Le mariage des enfants reste une pratique courante dans le monde, avec environ une fille sur cinq mariée avant l’âge de 18 ans. Bien que certaines régions, comme l’Asie du Sud et l’Afrique subsaharienne, aient enregistré une diminution de la prévalence, des crises telles que les conflits armés, le changement climatique et la pandémie ont inversé ces progrès dans de nombreuses zones.En Afrique de l’Ouest et centrale, les taux élevés de mariages d’enfants demeurent liés à la pauvreté chronique et aux inégalités de genre. Ce problème est particulièrement préoccupant dans des pays comme le Népal, où près de 40 % des filles sont mariées avant leur majorité.
Enfants dans les Conflits Armés
Malgré la ratification de la Convention relative aux Droits de l’Enfant par 196 pays et du Protocole Facultatif sur l’Implication des Enfants dans les Conflits Armés (OPAC) par 172 pays, les enfants dans les zones de conflit continuent de faire face à la menace grave du recrutement par des acteurs étatiques et non étatiques.Au Yémen, la milice Houthi aurait intensifié ses efforts de recrutement d’enfants, en particulier depuis Octobre 2023. Des enfants âgés d’à peine 13 ans sont recrutés par des institutions officielles comme les écoles, où ils sont endoctrinés avant d’être envoyés dans des camps militaires. De nombreuses familles, confrontées à une pauvreté extrême, accepteraient ces recrutements en échange de promesses de nourriture et d’un soutien financier. Malgré des accords passés avec l’ONU pour mettre fin à ces pratiques, le recrutement se poursuit, exploitant souvent les canaux d’aide humanitaire.Au Soudan, le conflit en cours entre les Forces armées soudanaises (SAF) et les Forces de soutien rapide (RSF) expose gravement les enfants non accompagnés et vulnérables au risque de recrutement.
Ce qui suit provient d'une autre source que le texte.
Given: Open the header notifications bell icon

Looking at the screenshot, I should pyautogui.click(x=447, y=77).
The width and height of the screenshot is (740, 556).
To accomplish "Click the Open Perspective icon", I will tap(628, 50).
Les RSF ciblent fréquemment les enfants issus de familles pauvres, les utilisant souvent dans des rôles de combat. La situation humanitaire, en constante dégradation, aggrave leur vulnérabilité, avec de nombreux enfants recrutés par nécessité pour survivre ou forcés en l’absence de mécanismes de protection adéquats.À l’échelle mondiale, le rapport 2024 de l’ONU sur les Enfants et les Conflits Armés a noté une augmentation significative du recrutement d’enfants, soulignant le rôle des espaces numériques et des difficultés économiques dans l’aggravation de ce problème. Malgré les efforts pour démobiliser les enfants soldats au fil des années, la tendance au recrutement s’intensifie en raison de la complexité et de l’évolution des conflits modernes.
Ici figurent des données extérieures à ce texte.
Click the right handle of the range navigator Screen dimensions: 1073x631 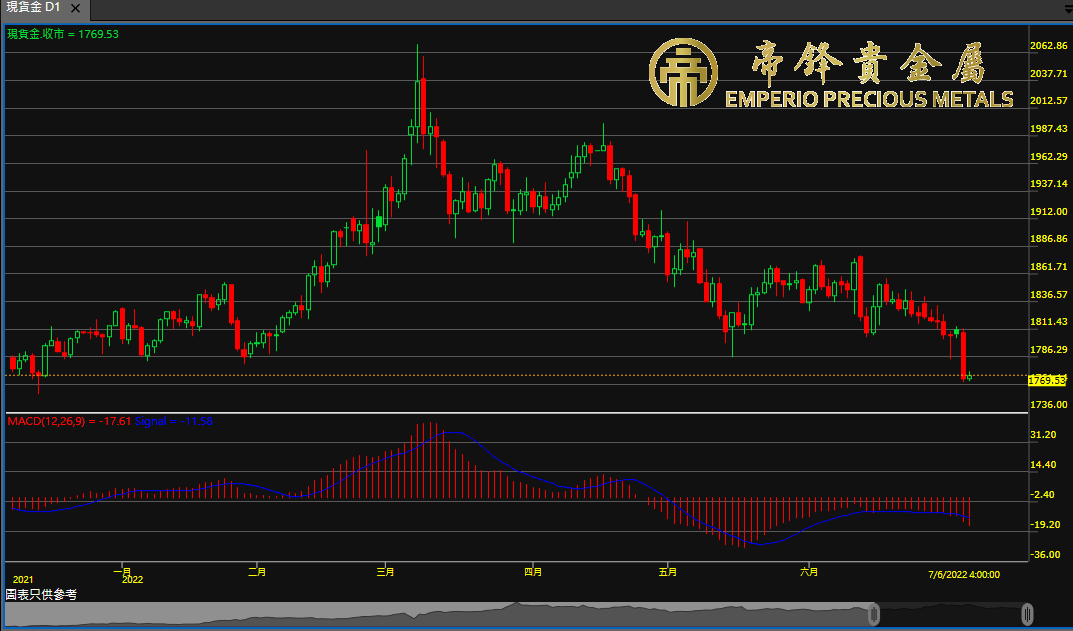1026,613
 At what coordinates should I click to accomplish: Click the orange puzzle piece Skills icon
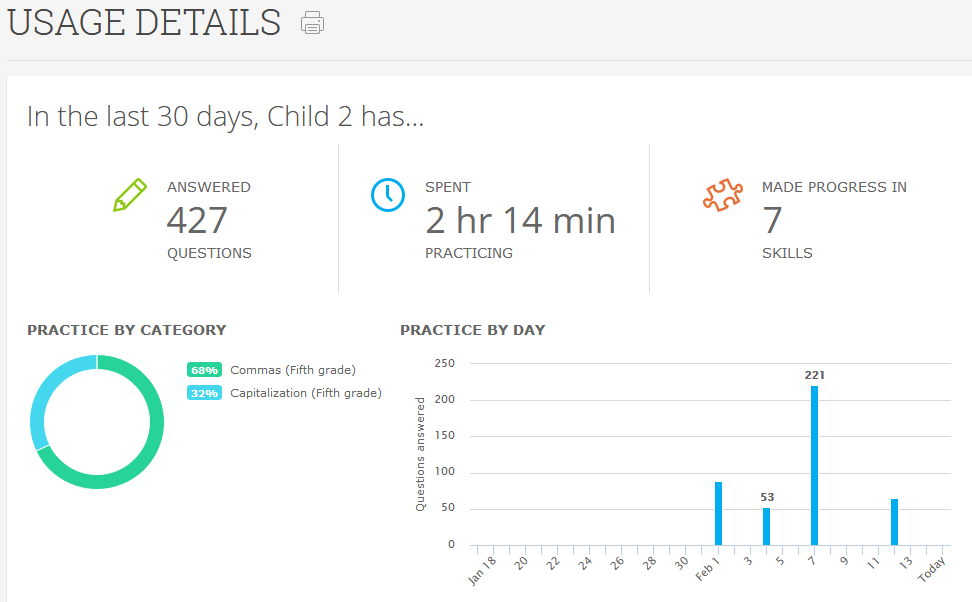click(723, 194)
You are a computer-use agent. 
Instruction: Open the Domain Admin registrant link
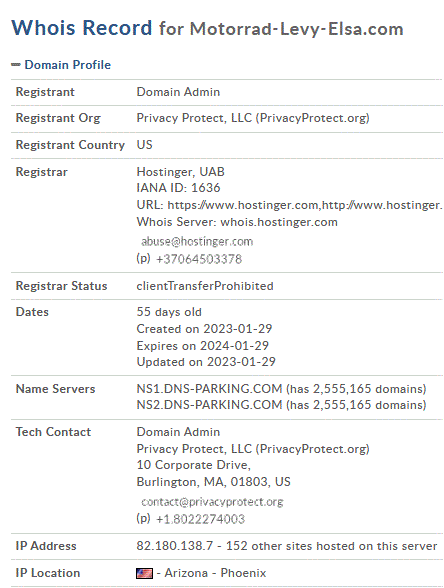click(x=178, y=92)
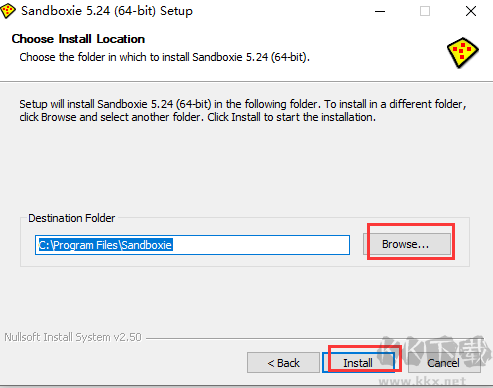
Task: Click the www.kkx.net watermark text
Action: [x=422, y=381]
Geneva International Centre for Justice (GICJ) honore toutes les victimes de l’esclavage moderne et réaffirme son engagement indéfectible à lutter contre cette pratique abominable sous toutes ses formes. S’attaquer à l’esclavage moderne nécessite une coopération internationale renforcée et une application plus stricte des lois sur les droits humains pour combattre efficacement l’exploitation et les abus. Nous exhortons les États à mettre en œuvre des lois et des politiques inclusives et équitables qui intègrent une perspective de genre, offrant des protections ciblées aux femmes et aux filles confrontées aux mariages forcés, tout en garantissant un accès non discriminatoire aux migrants et aux autres groupes vulnérables.
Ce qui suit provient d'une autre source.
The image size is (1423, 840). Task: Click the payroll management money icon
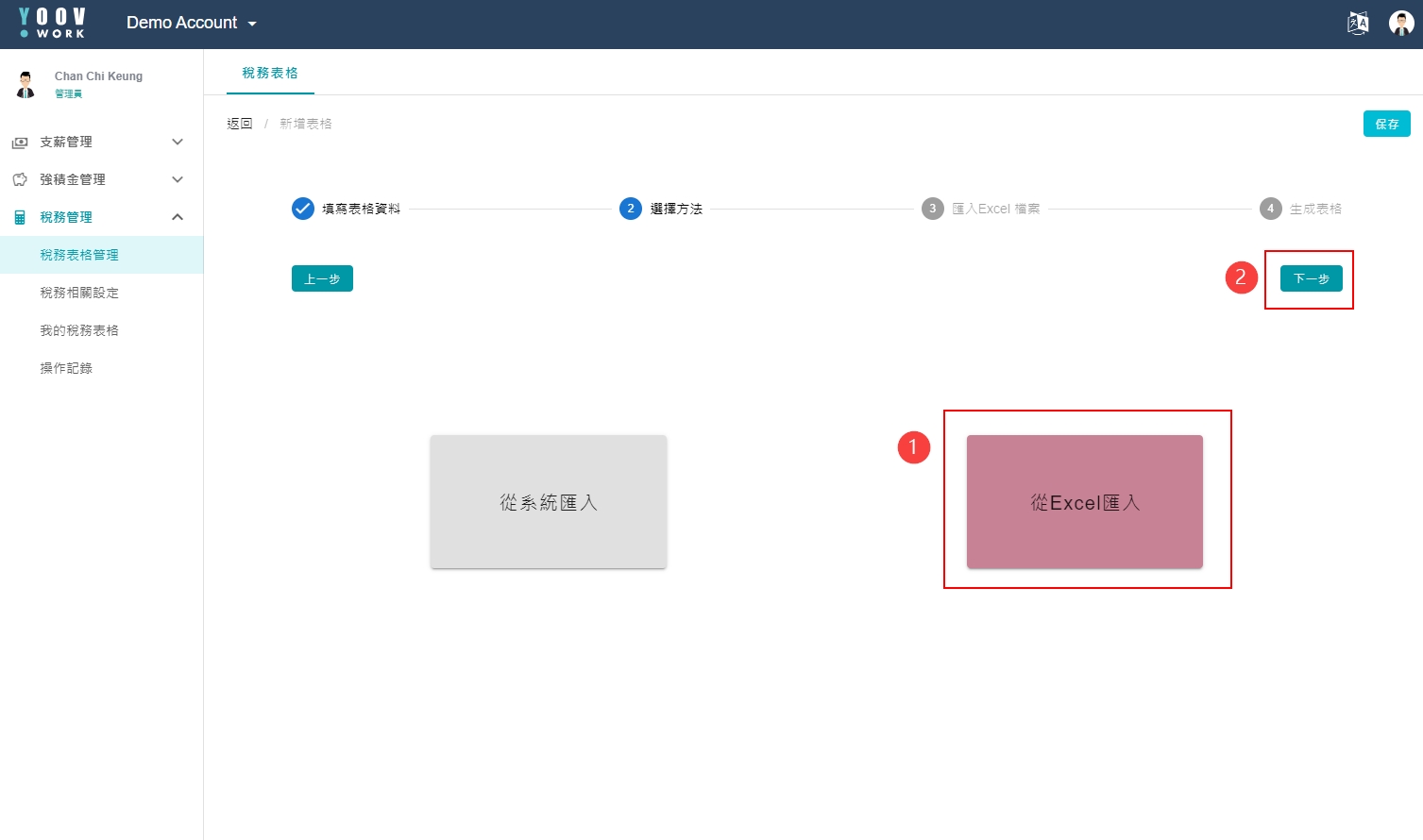coord(20,143)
Pour éradiquer complètement l’esclavage, nous devons nous attaquer à ses causes profondes – la pauvreté, l’exclusion sociale et la discrimination systémique – par une action collective et un développement durable. En cette Journée internationale, écoutons les paroles puissantes de Nelson Mandela : « L’esclavage est une création humaine et peut être éliminé par les actions des êtres humains. » Ensemble, œuvrons pour un monde libre d’exploitation, fondé sur la dignité, la justice et l’égalité pour tous.